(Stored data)

- Opening Delimiter -

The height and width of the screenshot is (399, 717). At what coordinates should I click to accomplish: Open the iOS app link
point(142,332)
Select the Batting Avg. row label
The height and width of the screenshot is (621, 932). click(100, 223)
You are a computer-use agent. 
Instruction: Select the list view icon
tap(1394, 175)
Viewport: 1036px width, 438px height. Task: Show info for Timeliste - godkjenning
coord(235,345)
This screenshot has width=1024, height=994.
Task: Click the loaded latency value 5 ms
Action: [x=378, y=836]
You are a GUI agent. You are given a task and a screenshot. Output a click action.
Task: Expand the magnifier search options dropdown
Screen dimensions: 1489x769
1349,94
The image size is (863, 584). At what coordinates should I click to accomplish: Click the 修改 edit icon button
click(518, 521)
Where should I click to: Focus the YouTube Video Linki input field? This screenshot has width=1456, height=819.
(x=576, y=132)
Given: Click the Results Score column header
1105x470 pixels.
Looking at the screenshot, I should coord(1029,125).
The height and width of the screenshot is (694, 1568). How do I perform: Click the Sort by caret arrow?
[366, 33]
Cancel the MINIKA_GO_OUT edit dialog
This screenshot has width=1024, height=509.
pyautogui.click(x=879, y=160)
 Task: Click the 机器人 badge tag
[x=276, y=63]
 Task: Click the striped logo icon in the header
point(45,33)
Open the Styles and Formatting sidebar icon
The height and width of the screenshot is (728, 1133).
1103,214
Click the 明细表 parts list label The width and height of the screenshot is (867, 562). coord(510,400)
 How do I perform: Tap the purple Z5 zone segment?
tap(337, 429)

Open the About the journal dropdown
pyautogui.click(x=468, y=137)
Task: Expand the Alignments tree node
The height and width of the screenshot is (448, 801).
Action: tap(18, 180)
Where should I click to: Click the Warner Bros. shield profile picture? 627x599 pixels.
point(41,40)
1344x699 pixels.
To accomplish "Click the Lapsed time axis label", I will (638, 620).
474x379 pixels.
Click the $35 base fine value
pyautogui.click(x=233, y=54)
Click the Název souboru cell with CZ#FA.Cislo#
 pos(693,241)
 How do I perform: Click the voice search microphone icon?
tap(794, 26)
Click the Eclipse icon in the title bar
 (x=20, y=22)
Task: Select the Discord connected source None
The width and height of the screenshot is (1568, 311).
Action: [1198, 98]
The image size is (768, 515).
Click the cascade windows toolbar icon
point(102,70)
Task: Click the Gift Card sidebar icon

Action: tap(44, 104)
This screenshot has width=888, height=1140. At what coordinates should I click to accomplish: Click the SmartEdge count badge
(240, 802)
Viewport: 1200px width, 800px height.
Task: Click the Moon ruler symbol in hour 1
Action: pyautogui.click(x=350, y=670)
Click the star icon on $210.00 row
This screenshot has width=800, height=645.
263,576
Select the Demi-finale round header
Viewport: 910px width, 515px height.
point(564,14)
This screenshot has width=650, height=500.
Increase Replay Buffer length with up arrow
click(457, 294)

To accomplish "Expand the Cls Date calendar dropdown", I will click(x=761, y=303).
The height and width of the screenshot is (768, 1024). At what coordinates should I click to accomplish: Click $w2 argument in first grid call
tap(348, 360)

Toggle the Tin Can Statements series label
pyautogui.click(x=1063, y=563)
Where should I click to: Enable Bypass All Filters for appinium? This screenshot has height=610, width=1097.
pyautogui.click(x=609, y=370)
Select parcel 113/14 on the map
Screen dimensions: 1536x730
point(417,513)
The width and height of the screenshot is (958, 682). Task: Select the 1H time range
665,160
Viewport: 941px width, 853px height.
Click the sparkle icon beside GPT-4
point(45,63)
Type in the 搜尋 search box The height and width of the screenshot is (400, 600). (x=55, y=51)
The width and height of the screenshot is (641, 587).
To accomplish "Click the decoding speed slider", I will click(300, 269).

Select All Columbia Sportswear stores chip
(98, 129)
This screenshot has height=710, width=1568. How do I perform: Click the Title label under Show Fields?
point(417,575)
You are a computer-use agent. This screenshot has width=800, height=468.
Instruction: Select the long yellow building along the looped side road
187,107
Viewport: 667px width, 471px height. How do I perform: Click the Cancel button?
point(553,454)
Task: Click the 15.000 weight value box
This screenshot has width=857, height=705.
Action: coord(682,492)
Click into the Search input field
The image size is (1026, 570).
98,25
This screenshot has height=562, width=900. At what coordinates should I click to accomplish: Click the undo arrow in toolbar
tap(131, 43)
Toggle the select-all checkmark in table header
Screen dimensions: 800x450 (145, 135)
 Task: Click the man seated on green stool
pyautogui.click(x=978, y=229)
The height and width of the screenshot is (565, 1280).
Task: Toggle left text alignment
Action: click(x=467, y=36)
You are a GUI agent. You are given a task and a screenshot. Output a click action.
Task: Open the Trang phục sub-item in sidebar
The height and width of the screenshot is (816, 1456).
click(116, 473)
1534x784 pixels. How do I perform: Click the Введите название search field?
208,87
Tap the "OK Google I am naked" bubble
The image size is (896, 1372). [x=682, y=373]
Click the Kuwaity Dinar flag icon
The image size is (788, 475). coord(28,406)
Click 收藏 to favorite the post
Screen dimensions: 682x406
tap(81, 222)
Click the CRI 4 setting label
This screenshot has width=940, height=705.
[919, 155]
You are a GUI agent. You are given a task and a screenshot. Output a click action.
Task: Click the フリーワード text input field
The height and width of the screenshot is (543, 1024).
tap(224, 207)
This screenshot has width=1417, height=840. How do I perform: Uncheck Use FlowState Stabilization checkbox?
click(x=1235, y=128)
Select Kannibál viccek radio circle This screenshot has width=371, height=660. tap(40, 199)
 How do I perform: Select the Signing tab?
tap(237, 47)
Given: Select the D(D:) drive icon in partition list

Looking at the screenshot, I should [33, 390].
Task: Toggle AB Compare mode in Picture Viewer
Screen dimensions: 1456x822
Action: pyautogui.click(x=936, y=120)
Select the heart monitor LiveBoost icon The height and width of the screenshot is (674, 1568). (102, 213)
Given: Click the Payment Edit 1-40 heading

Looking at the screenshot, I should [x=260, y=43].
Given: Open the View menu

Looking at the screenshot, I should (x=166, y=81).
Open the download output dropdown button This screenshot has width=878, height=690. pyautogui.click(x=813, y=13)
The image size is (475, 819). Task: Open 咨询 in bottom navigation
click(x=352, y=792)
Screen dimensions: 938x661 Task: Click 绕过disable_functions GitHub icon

- Closing Delimiter -

* [Directions for this task]:
Report the number of lines above holding "will", and only that.

* [The answer]:
3